Assignment
Please print the line that holds "Click the Back arrow toolbar icon" and each line after it to the end of the data, word for word, without any pictures.

************

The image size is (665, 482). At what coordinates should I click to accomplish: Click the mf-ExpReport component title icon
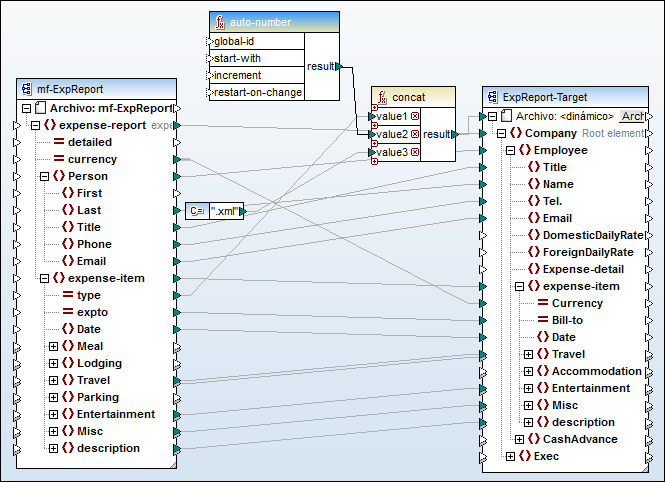(x=27, y=89)
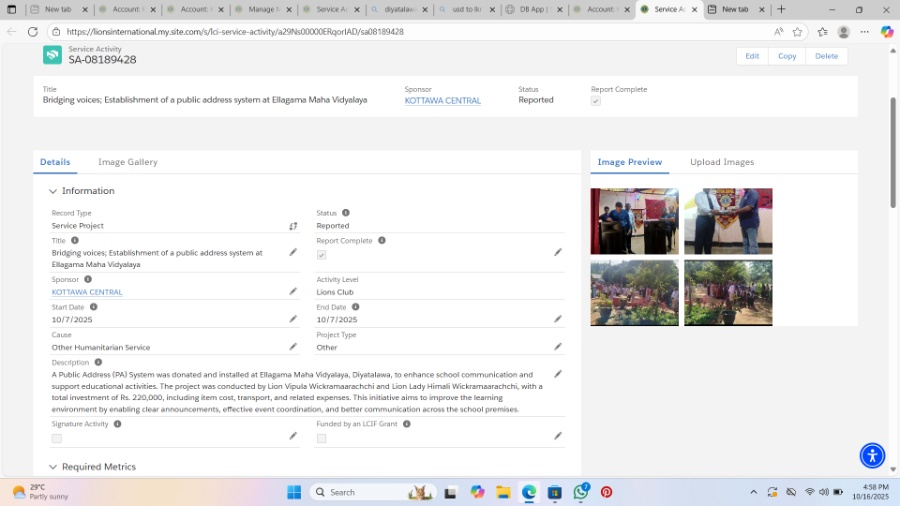This screenshot has height=506, width=900.
Task: Open Microsoft Edge from the taskbar
Action: [529, 492]
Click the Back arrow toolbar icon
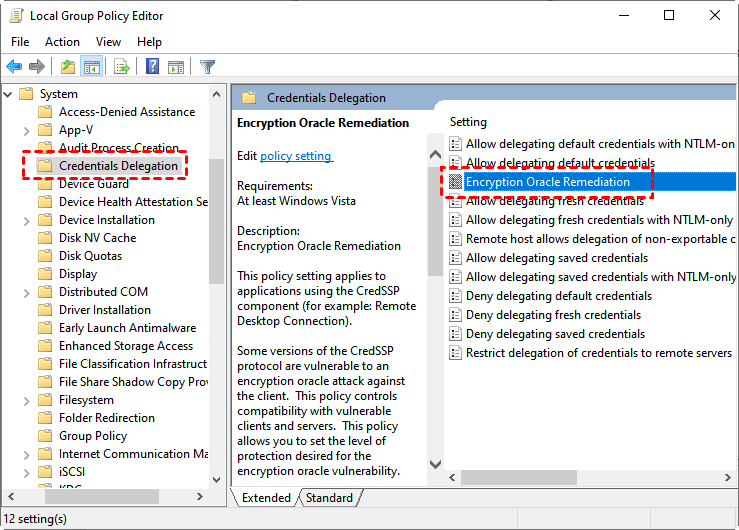This screenshot has width=739, height=530. click(x=14, y=67)
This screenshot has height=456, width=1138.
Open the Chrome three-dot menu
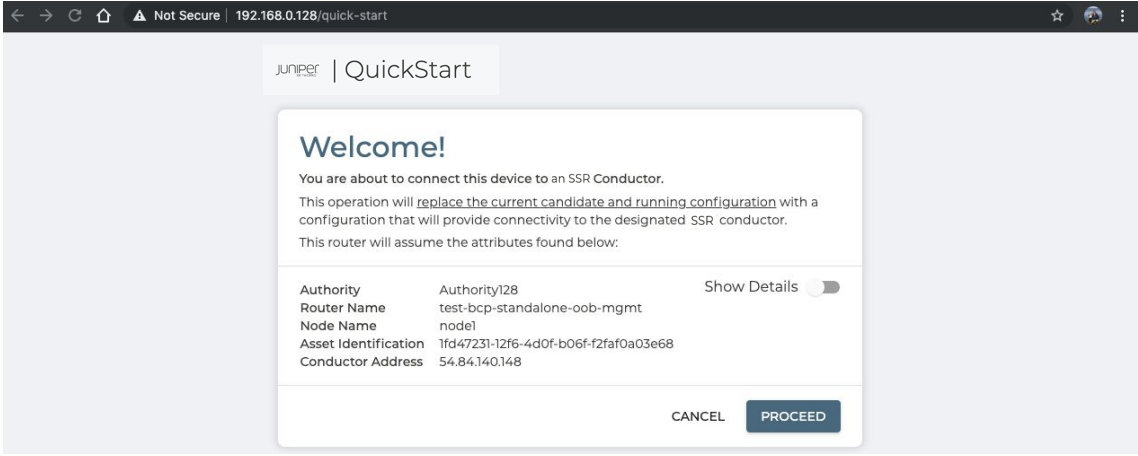1121,17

************

Response
Click the Back arrow toolbar icon
This screenshot has width=739, height=530. click(x=14, y=67)
This screenshot has height=456, width=1138.
Open the Chrome three-dot menu
1121,17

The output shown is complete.